◆ **Directions for this task**:
Restate word for word the lines of the material below, from the line with "You are a computer-use" to the line with "Instruction: Open the", both lines included, and no others.

◆ **Extracted information**:

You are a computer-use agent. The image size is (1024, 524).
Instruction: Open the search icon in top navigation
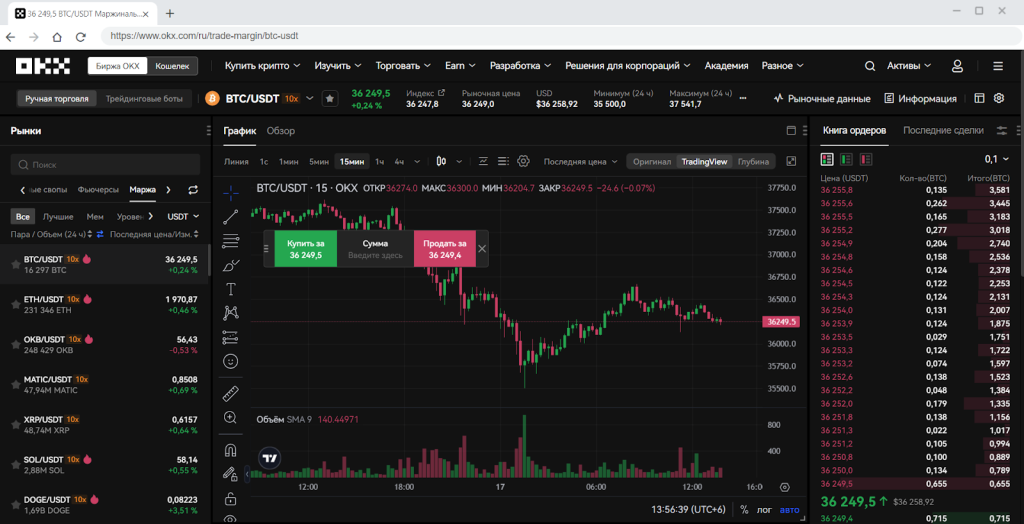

...

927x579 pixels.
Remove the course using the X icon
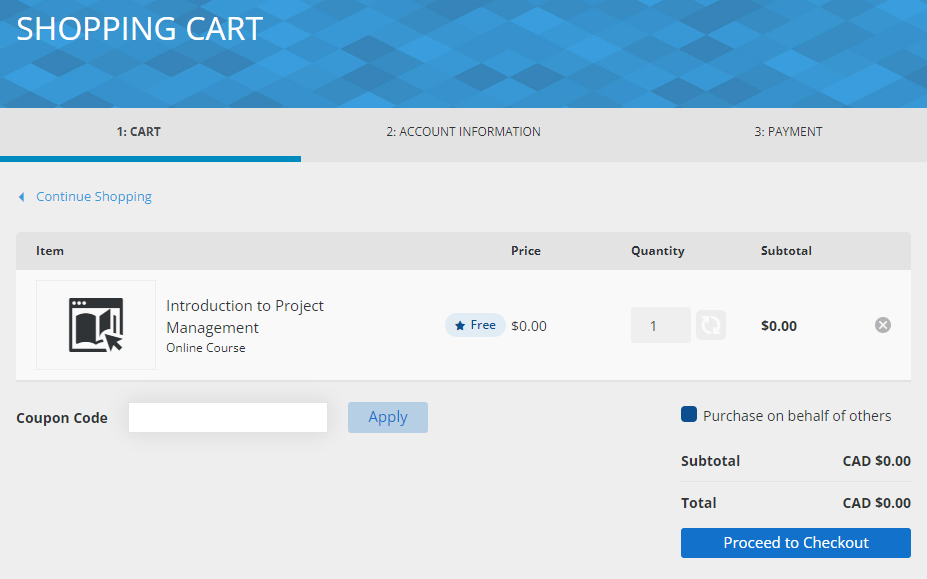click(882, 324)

◆ **Result**:
You are a computer-use agent. The image size is (1024, 524).
Instruction: Open the search icon in top navigation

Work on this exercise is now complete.